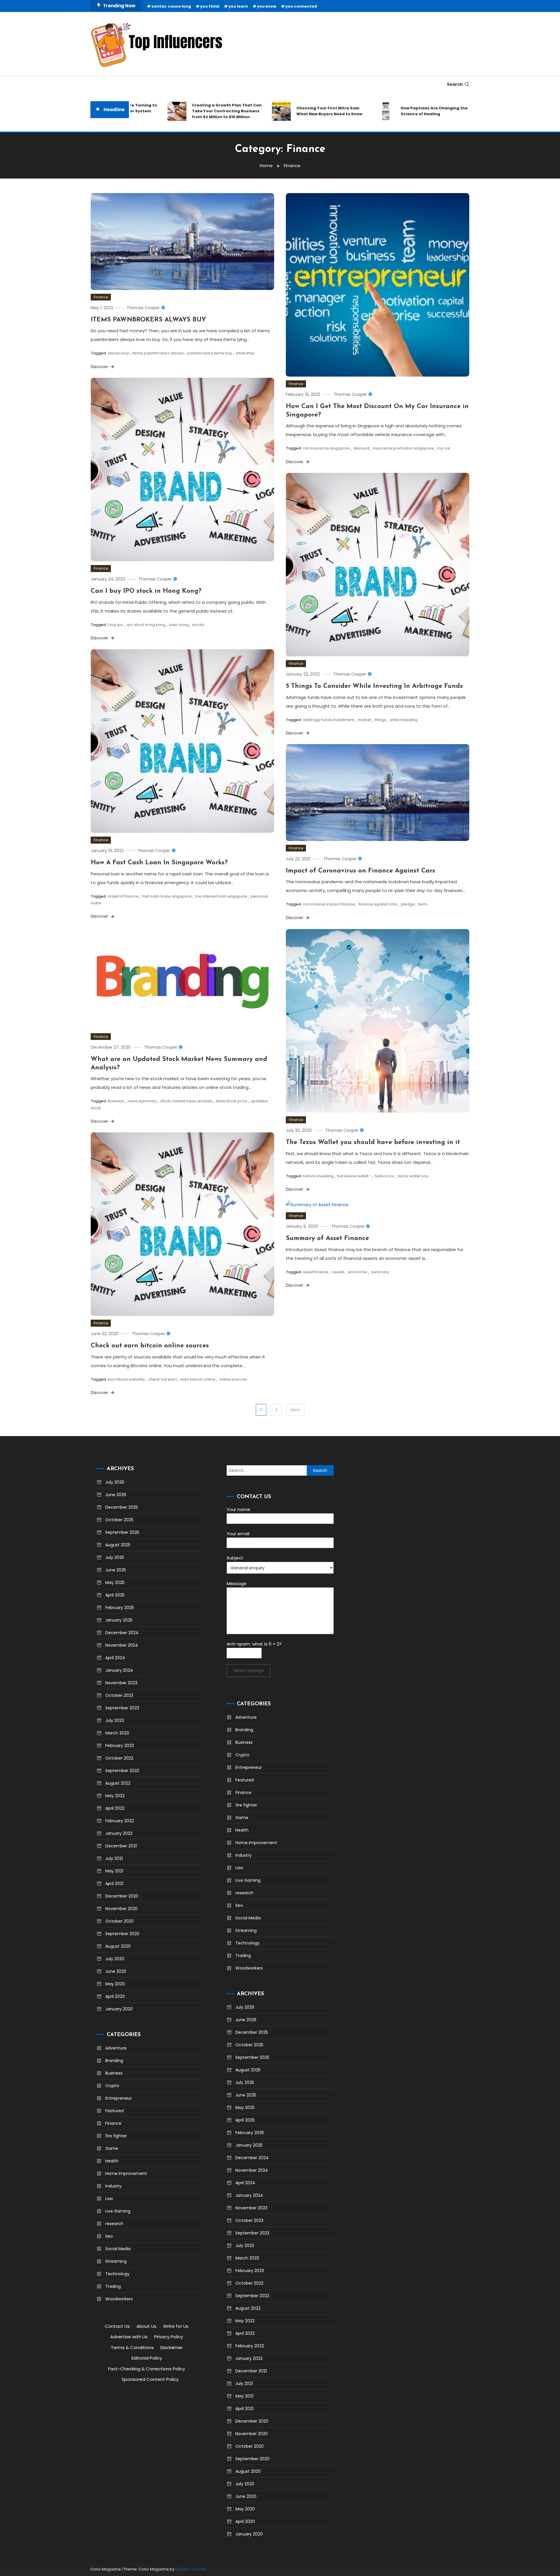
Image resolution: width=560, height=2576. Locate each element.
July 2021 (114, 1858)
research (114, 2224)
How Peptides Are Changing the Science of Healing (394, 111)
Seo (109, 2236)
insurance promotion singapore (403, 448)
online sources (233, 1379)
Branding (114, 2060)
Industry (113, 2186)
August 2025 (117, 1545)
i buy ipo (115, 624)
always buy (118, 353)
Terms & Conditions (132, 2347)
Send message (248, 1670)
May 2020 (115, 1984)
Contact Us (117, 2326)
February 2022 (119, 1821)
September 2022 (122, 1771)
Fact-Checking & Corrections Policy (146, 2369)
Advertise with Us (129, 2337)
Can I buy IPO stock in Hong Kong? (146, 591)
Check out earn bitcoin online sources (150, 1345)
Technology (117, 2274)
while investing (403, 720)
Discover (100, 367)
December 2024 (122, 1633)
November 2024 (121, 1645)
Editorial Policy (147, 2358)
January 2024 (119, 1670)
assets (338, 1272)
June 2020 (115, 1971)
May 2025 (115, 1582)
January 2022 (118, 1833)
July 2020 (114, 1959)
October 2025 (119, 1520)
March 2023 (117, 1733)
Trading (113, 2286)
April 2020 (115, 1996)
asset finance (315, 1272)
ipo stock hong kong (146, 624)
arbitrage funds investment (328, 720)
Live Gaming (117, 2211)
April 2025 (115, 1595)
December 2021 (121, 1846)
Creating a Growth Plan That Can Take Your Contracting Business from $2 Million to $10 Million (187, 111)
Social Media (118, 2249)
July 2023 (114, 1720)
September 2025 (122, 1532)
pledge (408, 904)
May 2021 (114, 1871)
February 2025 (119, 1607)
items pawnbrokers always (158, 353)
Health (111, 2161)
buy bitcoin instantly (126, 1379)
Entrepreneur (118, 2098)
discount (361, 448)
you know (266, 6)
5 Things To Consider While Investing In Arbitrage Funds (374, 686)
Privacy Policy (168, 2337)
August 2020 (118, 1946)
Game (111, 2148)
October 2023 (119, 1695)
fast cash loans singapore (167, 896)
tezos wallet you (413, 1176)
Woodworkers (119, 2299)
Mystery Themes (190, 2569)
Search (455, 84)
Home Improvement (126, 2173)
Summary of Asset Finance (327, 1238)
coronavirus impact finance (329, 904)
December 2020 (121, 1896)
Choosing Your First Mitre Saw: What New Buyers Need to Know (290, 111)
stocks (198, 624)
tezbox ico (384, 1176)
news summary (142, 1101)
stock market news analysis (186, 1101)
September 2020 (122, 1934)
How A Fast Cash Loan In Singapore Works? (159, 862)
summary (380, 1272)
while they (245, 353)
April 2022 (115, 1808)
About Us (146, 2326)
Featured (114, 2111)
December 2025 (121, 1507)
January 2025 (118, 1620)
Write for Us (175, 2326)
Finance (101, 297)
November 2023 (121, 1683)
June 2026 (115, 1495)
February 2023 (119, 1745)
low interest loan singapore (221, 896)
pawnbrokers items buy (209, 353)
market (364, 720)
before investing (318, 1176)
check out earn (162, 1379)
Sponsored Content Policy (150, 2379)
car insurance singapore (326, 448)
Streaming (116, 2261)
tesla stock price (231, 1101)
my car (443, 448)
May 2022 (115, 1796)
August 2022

+--

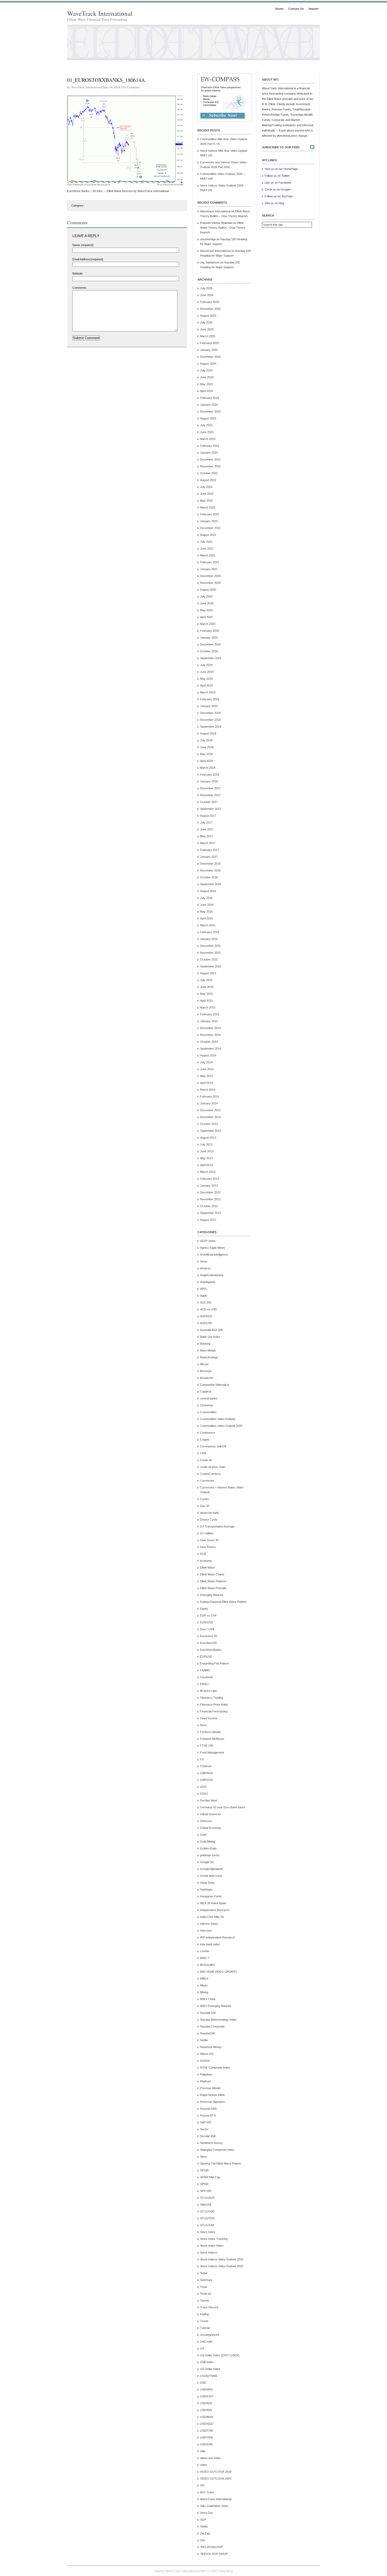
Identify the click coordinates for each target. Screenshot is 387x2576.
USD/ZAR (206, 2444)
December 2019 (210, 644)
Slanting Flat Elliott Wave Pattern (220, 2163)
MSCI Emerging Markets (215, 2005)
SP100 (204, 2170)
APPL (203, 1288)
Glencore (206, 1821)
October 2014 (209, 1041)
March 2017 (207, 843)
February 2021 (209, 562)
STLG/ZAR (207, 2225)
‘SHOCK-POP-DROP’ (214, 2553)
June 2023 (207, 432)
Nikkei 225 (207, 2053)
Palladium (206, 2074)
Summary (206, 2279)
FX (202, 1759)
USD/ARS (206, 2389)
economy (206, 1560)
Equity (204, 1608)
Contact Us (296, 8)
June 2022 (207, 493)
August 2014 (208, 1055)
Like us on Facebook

+--

### ASSIGNED TASK
Retype the entries above exactly, but only from the line containing "while they (245, 353)" through the line containing "February 2023 (119, 1745)", both included.

### EXERCISE ANSWER
while they (245, 353)
April 2022 (115, 1808)
About Us (146, 2326)
Featured (114, 2111)
December 2025 (121, 1507)
January 2025 (118, 1620)
Write for Us (175, 2326)
Finance (101, 297)
November 2023 (121, 1683)
June 2026 (115, 1495)
February 2023 (119, 1745)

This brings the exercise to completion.